Lu Haoran, She Yifei, Tie Jun, Xu Shengzhou
College of Computer Science and Technology, South-Central Minzu University for Nationalities, Wuhan, China.
Hubei Provincial Engineering Research Center for Intelligent Management of Manufacturing Enterprises, Wuhan, China.
Front Neuroinform. 2022 Jun 9;16:911679. doi: 10.3389/fninf.2022.911679. eCollection 2022.
Medical image segmentation plays a vital role in computer-aided diagnosis procedures. Recently, U-Net is widely used in medical image segmentation. Many variants of U-Net have been proposed, which attempt to improve the network performance while keeping the U-shaped structure unchanged. However, this U-shaped structure is not necessarily optimal. In this article, the effects of different parts of the U-Net on the segmentation ability are experimentally analyzed. Then a more efficient architecture, Half-UNet, is proposed. The proposed architecture is essentially an encoder-decoder network based on the U-Net structure, in which both the encoder and decoder are simplified. The re-designed architecture takes advantage of the unification of channel numbers, full-scale feature fusion, and Ghost modules. We compared Half-UNet with U-Net and its variants across multiple medical image segmentation tasks: mammography segmentation, lung nodule segmentation in the CT images, and left ventricular MRI image segmentation. Experiments demonstrate that Half-UNet has similar segmentation accuracy compared U-Net and its variants, while the parameters and floating-point operations are reduced by 98.6 and 81.8%, respectively, compared with U-Net.
医学图像分割在计算机辅助诊断程序中起着至关重要的作用。
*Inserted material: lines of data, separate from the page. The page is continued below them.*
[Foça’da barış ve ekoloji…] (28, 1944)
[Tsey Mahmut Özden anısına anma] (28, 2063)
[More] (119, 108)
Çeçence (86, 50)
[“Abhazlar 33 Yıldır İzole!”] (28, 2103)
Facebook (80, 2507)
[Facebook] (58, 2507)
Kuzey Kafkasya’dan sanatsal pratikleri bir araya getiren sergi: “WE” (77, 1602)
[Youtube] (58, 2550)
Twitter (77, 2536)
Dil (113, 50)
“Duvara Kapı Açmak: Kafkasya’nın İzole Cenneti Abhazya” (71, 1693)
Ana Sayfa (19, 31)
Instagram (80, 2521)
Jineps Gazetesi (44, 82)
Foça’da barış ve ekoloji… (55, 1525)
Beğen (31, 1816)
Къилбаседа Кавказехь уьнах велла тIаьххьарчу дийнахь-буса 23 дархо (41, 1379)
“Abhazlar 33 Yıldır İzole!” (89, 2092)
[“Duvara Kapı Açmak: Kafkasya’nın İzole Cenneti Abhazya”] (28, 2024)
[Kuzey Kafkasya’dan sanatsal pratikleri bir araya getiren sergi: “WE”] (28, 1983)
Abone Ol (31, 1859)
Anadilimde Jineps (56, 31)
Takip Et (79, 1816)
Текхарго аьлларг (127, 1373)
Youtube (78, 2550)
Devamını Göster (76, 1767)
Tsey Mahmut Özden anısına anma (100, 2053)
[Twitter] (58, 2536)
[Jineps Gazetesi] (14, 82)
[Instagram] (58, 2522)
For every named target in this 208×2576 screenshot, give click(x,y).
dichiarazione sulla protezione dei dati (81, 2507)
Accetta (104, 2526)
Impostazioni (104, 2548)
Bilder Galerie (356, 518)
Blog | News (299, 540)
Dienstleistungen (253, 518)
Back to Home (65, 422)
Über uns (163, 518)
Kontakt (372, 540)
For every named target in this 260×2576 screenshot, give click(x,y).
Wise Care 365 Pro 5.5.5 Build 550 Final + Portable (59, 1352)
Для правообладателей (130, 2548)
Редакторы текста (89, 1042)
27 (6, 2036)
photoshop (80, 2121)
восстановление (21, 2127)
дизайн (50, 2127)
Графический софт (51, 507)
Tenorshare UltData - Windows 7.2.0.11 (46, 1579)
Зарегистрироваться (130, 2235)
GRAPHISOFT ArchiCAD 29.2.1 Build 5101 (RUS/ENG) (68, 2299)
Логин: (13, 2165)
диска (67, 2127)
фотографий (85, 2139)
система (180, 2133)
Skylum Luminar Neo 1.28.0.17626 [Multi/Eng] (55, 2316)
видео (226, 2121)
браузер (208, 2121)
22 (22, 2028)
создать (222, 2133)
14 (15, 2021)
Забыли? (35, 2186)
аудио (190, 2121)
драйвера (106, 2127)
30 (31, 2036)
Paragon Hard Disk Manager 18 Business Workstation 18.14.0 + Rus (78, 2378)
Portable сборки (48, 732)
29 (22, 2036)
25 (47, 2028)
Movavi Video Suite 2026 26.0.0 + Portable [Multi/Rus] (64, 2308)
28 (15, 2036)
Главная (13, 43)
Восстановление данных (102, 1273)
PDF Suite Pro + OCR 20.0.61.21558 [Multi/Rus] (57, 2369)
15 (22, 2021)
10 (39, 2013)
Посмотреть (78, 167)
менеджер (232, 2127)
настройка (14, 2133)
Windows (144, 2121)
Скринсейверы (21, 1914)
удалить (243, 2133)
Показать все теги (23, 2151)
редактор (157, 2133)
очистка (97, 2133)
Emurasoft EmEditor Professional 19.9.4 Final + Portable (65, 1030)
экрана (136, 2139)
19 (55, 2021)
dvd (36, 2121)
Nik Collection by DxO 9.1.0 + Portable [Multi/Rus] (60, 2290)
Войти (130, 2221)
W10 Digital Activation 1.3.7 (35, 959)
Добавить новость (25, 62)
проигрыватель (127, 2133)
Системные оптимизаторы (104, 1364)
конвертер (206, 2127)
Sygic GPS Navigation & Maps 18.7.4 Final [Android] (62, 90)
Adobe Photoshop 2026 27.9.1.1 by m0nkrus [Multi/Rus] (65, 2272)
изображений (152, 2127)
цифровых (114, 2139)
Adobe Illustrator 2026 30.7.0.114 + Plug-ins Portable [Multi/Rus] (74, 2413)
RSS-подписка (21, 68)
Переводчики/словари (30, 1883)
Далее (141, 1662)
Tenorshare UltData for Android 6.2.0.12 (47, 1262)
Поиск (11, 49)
近年来,U-Net在医学图像分割中被广泛应用。人们提出了许多U-Net的变体,试图在保持U形结构不变的同时提高网络性能。然而,这种U形结构不一定是最优的。在本文中,通过实验分析了U-Net不同部分对分割能力的影响。然后提出了一种更高效的架构——Half-UNet。所提出的架构本质上是一种基于U-Net结构的编码器-解码器网络,其中编码器和解码器都进行了简化。重新设计的架构利用了通道数统一、全尺度特征融合和Ghost模块。我们在多个医学图像分割任务中对Half-UNet与U-Net及其变体进行了比较:乳腺X线摄影分割、CT图像中的肺结节分割以及左心室MRI图像分割。实验表明,Half-UNet与U-Net及其变体相比具有相似的分割精度,而与U-Net相比,参数和浮点运算分别减少了98.6%和81.8%。